Figure 2.

Knockout of DUSP11 decreases the accumulation of BLV 5p miRNAs. (A) Northern blot analysis of BLV-B2 and BLV-B5 miRNAs in parental (wild-type [WT]), DUSP11 knockout (D11-KO), and NoDice-2-20 (Dicer-KO) HEK293T cells. Cells were cotransfected with transfection control vector, pHSUR4, and each BLV miRNA expression vector. The membrane was first blotted with probes specific for the 5p miRNAs, stripped, reprobed for the 3p miRNAs, stripped, and reprobed for HSUR4 RNA. (B) Next-generation small RNA sequencing in parental (wild-type) and DUSP11 knockout HEK293T cells transiently expressing the BLV-B2 and BLV-B5 miRNAs. Bars represent the average fold change (DUSP11 knockout/wild-type) in a number of small RNA reads of the most abundant isoform of each indicated miRNA (Supplemental Fig. S3A) from two independent experiments ±the standard deviation. n = 2. The fold change of the 5p miRNAs was normalized to the fold change of the corresponding 3p miRNAs. (C) Western blot analysis of DUSP11 in parental FLK-BLV cells (fetal lamb kidney cells persistently infected with BLV) and various FLK-BLV-DUSP11 knockout cell lines (D11KO-1, D11KO-20, and D11KO-37). (D) Northern analysis of the BLV-B5 miRNAs in the parental, D11KO-1, D11-KO-20, and D11KO-37 FLK-BLV cell lines.
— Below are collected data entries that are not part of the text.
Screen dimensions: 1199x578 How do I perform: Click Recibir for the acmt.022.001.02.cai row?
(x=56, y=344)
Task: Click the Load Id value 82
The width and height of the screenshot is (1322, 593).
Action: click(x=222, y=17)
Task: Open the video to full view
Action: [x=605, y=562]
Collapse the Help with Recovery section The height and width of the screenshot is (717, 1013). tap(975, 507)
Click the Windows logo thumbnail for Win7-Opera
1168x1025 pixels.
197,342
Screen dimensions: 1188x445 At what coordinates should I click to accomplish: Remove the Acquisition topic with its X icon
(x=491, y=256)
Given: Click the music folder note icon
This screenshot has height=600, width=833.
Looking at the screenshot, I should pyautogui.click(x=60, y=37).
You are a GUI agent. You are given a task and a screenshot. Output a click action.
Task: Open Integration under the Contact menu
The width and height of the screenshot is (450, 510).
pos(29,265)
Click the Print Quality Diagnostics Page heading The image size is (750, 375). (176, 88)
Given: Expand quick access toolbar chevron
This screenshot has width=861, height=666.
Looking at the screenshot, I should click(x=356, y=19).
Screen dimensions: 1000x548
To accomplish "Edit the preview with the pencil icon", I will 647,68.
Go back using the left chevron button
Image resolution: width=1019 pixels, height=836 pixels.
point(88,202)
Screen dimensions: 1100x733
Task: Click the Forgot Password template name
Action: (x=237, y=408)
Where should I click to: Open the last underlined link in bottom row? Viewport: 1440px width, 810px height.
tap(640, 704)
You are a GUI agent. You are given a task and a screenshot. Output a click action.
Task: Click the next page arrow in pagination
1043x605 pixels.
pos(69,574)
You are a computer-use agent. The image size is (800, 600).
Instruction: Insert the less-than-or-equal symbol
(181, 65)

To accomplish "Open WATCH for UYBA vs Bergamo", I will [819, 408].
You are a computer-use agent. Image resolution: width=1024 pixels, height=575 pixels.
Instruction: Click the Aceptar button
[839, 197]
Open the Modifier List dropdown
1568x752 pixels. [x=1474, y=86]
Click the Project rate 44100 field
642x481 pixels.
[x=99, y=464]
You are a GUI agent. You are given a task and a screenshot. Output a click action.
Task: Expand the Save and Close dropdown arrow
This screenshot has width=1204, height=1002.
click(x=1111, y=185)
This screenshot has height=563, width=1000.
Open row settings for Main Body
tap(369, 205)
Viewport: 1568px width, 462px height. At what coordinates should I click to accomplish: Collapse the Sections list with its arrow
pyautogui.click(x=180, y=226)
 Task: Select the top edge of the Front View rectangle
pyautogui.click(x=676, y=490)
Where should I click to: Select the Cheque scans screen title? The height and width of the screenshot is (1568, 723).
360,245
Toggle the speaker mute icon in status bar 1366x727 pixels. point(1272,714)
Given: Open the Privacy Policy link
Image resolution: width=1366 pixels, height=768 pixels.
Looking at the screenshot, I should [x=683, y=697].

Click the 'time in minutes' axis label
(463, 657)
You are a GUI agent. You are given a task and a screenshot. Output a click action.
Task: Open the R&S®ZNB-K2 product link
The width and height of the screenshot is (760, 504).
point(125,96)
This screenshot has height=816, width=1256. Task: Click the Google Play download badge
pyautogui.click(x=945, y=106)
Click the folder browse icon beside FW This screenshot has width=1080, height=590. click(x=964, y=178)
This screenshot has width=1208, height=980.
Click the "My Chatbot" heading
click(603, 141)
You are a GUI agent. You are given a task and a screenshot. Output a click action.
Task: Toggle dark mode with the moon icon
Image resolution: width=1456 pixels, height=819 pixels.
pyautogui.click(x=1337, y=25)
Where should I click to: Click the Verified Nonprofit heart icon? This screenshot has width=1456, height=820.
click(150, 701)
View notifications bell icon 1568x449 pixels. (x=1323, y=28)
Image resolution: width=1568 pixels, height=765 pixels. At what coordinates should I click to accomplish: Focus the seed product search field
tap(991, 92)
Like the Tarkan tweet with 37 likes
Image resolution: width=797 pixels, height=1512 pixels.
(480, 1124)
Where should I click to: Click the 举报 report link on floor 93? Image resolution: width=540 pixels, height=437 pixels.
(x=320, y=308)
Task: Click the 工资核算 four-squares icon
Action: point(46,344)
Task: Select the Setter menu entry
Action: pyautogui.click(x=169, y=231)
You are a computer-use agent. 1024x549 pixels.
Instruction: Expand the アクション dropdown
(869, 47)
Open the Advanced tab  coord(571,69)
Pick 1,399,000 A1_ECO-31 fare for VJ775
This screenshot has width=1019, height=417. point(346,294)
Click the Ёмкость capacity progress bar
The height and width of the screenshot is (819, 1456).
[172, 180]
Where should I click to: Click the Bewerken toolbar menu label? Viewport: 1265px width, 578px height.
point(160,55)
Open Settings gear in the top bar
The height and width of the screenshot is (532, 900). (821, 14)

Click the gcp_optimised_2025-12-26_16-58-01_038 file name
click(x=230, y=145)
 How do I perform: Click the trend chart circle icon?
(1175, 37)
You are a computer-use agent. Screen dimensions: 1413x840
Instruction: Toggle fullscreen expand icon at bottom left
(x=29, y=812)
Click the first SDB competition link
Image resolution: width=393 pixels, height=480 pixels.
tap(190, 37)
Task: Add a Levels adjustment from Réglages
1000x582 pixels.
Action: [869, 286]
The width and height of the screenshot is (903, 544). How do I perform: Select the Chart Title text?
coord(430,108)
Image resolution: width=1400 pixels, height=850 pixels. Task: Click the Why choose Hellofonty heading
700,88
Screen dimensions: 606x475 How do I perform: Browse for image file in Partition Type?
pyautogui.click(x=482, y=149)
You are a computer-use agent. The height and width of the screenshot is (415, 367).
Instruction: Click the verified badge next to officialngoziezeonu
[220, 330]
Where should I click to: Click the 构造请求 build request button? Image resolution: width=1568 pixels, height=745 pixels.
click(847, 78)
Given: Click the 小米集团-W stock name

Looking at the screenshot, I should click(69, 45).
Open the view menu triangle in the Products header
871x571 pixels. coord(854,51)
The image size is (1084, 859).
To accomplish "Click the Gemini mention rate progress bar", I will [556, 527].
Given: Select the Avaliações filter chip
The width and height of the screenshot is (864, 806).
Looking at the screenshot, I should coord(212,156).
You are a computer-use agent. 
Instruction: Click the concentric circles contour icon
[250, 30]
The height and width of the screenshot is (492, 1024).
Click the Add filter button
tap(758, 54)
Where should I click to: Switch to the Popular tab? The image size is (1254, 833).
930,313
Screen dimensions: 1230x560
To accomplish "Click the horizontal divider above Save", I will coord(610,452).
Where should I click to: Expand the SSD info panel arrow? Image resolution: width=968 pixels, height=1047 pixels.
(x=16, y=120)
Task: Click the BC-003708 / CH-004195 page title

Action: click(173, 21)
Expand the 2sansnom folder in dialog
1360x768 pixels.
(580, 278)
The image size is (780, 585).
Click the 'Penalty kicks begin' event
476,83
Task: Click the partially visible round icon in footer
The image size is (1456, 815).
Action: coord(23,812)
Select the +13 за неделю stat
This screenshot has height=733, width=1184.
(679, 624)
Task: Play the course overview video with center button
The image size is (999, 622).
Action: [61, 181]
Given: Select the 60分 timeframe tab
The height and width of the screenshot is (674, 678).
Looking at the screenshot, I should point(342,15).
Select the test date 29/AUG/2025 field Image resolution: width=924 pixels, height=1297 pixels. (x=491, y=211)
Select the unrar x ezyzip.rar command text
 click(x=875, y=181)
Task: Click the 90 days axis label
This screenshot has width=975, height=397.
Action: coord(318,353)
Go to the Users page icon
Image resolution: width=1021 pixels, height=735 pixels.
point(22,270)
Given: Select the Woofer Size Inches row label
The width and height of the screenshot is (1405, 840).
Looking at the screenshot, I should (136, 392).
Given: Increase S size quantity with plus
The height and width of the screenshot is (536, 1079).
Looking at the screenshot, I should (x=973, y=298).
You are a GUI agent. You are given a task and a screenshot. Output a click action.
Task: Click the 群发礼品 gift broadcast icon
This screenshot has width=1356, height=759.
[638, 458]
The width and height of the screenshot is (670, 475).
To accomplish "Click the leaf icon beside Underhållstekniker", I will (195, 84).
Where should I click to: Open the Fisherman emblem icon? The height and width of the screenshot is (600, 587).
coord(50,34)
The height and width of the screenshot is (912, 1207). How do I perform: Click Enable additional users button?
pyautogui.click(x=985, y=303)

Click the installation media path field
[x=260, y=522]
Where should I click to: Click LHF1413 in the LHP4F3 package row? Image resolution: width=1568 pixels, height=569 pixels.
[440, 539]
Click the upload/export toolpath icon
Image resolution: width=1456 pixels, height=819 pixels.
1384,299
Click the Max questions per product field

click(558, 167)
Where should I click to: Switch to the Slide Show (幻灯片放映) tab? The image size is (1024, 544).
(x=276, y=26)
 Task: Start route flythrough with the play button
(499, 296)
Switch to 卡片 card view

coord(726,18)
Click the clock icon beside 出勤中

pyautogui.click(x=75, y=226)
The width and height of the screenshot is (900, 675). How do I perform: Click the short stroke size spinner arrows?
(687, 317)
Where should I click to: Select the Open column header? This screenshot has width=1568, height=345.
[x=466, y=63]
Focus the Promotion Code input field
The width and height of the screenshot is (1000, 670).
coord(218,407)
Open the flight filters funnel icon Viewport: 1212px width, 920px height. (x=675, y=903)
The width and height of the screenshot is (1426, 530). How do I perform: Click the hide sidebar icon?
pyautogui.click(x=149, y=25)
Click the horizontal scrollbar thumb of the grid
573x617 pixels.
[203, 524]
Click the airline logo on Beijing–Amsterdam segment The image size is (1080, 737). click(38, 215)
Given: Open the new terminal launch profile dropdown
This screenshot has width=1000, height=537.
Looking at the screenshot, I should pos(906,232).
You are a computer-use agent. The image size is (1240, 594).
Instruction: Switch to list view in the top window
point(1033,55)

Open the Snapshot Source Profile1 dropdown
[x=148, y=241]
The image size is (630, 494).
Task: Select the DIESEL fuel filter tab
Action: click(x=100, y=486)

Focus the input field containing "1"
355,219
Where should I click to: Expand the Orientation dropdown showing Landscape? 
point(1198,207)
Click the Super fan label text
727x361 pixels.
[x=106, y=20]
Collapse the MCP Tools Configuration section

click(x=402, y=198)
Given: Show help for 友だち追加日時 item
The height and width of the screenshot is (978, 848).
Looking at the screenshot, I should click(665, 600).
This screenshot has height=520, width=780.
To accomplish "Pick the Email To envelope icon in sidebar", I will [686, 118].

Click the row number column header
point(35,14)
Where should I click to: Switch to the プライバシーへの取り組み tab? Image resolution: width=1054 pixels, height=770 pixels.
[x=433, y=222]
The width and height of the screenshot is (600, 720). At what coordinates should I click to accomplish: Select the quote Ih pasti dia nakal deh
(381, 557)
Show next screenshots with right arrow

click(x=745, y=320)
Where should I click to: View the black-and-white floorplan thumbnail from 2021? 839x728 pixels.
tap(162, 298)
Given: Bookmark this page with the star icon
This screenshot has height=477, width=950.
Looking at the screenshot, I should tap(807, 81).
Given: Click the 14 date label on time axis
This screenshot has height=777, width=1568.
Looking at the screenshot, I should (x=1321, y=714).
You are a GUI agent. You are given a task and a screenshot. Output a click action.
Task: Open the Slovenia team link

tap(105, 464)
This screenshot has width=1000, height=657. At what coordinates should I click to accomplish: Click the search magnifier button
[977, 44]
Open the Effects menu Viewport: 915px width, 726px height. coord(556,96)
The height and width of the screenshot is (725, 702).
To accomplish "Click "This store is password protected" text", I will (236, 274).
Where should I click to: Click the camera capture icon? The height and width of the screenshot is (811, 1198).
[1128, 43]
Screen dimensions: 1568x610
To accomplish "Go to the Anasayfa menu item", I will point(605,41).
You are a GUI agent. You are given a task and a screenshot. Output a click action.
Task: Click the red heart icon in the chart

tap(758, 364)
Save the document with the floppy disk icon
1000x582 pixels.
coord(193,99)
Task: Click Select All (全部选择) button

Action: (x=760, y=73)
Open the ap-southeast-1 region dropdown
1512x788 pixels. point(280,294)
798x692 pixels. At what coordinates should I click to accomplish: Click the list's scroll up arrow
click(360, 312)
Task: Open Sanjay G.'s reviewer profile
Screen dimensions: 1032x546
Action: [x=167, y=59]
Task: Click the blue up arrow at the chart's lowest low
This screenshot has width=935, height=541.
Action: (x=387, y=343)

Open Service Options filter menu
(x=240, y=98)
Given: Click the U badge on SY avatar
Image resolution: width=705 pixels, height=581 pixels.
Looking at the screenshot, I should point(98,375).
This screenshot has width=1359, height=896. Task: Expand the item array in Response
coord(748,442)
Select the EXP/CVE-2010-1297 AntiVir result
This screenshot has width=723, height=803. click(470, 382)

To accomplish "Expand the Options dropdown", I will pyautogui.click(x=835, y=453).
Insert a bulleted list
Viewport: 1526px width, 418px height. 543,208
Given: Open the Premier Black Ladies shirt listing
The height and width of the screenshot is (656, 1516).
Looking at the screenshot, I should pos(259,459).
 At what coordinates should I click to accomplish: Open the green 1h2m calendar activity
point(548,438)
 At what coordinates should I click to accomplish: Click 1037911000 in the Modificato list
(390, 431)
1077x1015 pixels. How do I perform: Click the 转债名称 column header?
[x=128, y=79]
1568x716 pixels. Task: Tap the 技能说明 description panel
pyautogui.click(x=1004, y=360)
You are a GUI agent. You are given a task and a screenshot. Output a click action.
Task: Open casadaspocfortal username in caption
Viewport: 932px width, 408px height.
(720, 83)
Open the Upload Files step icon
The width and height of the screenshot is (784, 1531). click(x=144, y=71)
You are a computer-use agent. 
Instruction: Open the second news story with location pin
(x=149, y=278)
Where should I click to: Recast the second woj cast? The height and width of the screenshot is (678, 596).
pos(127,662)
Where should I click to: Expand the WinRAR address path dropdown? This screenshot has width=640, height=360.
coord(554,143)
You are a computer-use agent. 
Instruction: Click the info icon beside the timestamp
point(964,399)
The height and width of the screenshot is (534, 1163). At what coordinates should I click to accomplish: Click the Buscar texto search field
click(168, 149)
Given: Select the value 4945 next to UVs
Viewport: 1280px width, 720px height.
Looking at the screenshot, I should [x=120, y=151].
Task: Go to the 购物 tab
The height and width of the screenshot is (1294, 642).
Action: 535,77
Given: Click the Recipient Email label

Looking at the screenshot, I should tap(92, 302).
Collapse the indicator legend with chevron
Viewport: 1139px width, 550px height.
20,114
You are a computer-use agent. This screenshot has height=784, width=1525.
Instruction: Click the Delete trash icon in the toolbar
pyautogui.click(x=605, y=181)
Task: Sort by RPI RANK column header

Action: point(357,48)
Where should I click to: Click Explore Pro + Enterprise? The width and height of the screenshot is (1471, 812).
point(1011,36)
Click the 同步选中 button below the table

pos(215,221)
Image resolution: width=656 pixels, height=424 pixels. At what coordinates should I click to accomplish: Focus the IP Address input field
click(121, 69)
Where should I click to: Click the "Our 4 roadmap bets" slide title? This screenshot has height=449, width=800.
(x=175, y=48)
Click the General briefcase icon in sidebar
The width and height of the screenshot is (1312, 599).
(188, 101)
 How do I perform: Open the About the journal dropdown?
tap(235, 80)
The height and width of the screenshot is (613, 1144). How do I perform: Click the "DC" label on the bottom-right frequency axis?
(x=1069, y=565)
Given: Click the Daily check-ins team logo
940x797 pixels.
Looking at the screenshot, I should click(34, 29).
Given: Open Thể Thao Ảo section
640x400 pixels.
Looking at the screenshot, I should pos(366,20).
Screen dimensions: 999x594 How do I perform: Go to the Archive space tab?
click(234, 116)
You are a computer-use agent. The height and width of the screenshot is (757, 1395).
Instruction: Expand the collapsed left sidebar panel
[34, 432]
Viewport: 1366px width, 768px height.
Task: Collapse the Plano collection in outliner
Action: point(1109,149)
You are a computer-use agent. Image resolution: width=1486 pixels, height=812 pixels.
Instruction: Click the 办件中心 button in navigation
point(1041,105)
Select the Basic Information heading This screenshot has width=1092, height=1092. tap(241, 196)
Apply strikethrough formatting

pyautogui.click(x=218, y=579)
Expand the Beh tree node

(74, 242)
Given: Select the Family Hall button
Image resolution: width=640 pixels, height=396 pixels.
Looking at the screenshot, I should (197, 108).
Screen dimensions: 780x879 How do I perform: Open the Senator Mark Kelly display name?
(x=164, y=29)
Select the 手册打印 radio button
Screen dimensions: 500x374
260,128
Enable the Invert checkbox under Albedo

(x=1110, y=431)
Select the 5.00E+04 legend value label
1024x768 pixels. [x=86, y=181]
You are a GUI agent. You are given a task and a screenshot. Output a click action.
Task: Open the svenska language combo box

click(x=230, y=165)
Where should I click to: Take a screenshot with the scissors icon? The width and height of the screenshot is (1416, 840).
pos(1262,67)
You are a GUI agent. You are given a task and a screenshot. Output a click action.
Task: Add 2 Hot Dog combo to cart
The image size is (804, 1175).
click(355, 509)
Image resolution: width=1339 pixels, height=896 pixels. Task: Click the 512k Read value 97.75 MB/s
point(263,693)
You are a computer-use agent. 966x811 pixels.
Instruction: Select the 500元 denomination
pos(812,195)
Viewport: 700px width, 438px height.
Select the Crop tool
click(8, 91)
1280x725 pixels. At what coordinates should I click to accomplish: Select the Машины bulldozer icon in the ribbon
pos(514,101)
The membrane was first probed for the 3p miRNA, stripped, and reprobed for the 5p miRNA. (E) Quantitation of the relative band density (5p/3p) of the BLV-B5 miRNAs by Northern blot analysis. Bars represent the average ± the standard deviation from three experiments. Values were normalized to the parental cells. The P-values were calculated using one sample t-test. (*) P < 0.05; (**) P < 0.005.